**PROBLEM REQUIREMENTS**. Every line of the data is to be reproduced exactly.

Stored items:
────────────────

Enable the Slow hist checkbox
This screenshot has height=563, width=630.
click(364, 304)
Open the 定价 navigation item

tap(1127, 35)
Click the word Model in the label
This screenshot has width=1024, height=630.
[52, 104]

────────────────

**TASK ANSWER**.
Enable the Slow hist checkbox
This screenshot has height=563, width=630.
click(364, 304)
Open the 定价 navigation item

tap(1127, 35)
Click the word Model in the label
This screenshot has width=1024, height=630.
[52, 104]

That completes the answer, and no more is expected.